Last week, the Slovakian parliament voted in favor of a bill that grants more powers to the European Financial Stability Facility, the fund largely responsible for mitigating the European debt crisis. The vote reversed a decision from two days earlier that made Slovakia the only euro-based economy to reject the bill. From my view from across the pond, watching Slovakia’s 180-degree turn on a bailout vote reinforced my belief that Europe is capable of doing something that the United States struggles with: tackling hard problems in the face of difficult economic circumstances. The fact that the EU is more capable than the U.S. of implementing aggressive policy solutions is a reflection of key differences in the current political climate between the two entities.

Two factors direct the response to the euro zone crisis. First is a feeling of urgency that something must be done immediately to resolve an impending crisis. Second is the political ability to engage in action to resolve the crisis. This political will is especially impressive given the significant institutional problems facing the EU. The EU must balance multiple governments, different national goals, a myriad of domestic pressures, and a mix of conservative and liberal governments. Yet, somehow, the EU is able to make the tough decisions necessary to battle economic collapse.

The reason is one of political climate.

The EU moves forward with a common belief system that allows them to resolve difficult issues. The EU sees a debt crisis, bank failure, and risk, and responds appropriately because it has no other option in order to help the euro stay afloat. German Chancellor Angela Merkel has come out strongly in favor of maintaining the euro and strengthening the EU, even if it requires amending EU treaties. Even top business leaders such as Siemens CEO Peter Loescher have come out publicly in favor of saving the euro, stating “The European economy needs the euro. It is a hugely important stabilizing factor for Europe’s economic development." Markets have responded favorable to recent political efforts as the euro hit a two-month high last week.

On the other hand, the U.S. remains trapped by debilitating partisanship rooted not just in politics but in basic values. Our politicians share no commonality or overarching purpose. On the right — the Tea Party and the Republicans who indulge them — is anti-science, anti-government, and anti-tax. Liberals want to tackle climate change, maintain social safety nets, and restructure the tax system to increase the burden on the wealthy. The far right would rather shut down the government than have the government participate in a solution. There is no room for compromise in the current partisan environment.

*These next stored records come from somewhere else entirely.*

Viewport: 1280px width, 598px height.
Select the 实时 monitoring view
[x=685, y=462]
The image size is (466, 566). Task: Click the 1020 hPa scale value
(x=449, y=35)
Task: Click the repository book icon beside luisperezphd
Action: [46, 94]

Congress could use a Slovakia moment. The Slovak deal exchanged approval of the European bailout effort for early parliamentary elections. Many Slovaks are angered by this agreement, but compromise is neither easy nor free of costs. The deal allows Europe to continue moving forward in its effort to stop the European economic problems before they get worse.

I am not promising that the euro zone will be able to resolve its debt crisis or maintain the European currency. There is much work to do, and some commentators are already discussing the possibility of a Japanese-style lost decade resulting from a $7 trillion lending contraction. But a failure of policy will not be for lack of trying hard, making tough choices, and working together like adults.